Records to process -
····················

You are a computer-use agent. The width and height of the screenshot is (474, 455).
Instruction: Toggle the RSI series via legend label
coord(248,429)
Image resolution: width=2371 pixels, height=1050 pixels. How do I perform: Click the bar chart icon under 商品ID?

····················

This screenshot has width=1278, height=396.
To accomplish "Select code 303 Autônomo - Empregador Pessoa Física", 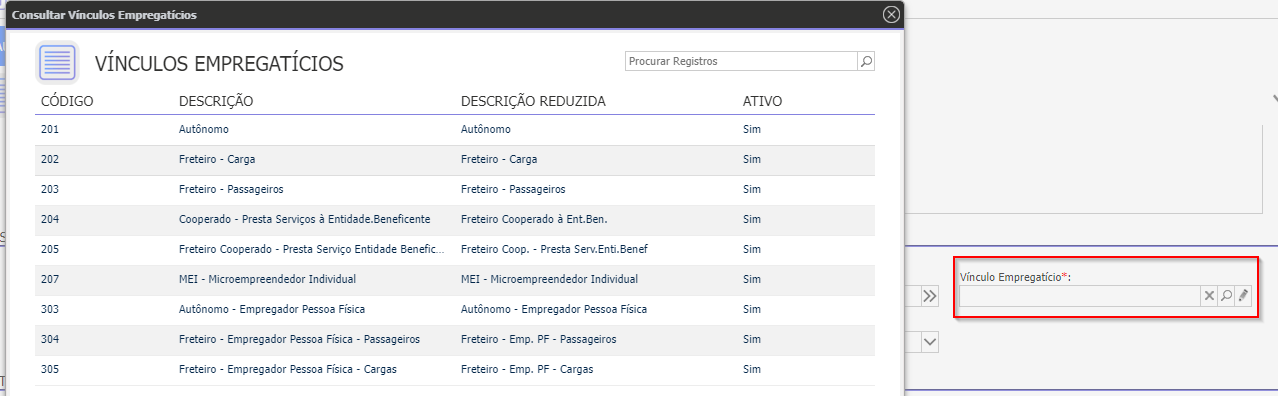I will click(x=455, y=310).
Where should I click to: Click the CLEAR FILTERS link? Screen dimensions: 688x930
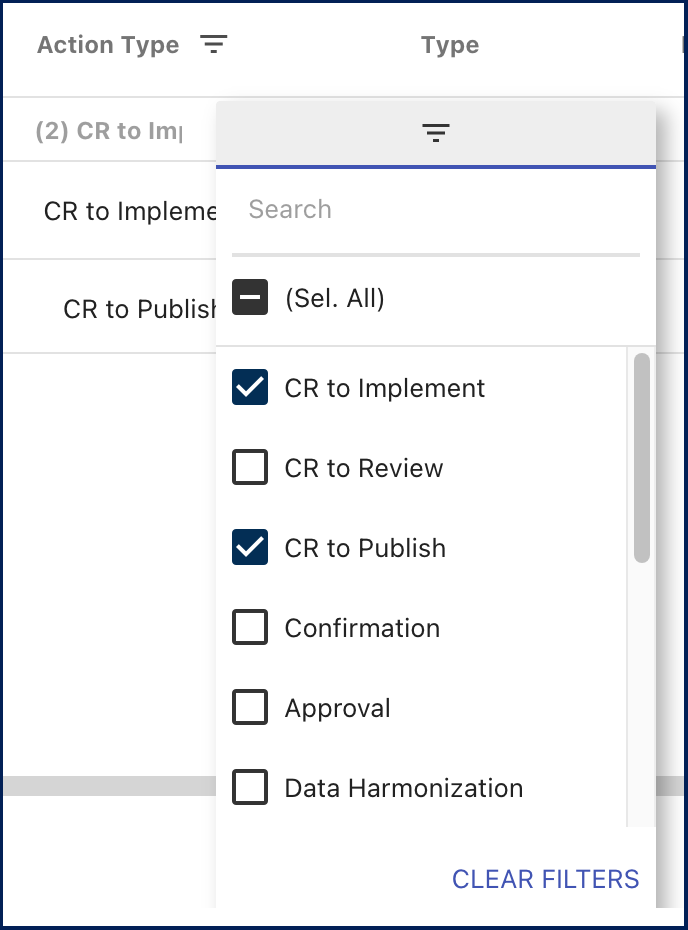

····················

The stretch of entries above that starts with the line containing "You are a computer-use" and goes on through the line containing "Image resolution: width=2371" is to be transcribed exactly, and no other line is to be transcribed.

You are a computer-use agent. The width and height of the screenshot is (474, 455).
Instruction: Toggle the RSI series via legend label
coord(248,429)
Image resolution: width=2371 pixels, height=1050 pixels. How do I perform: Click the bar chart icon under 商品ID?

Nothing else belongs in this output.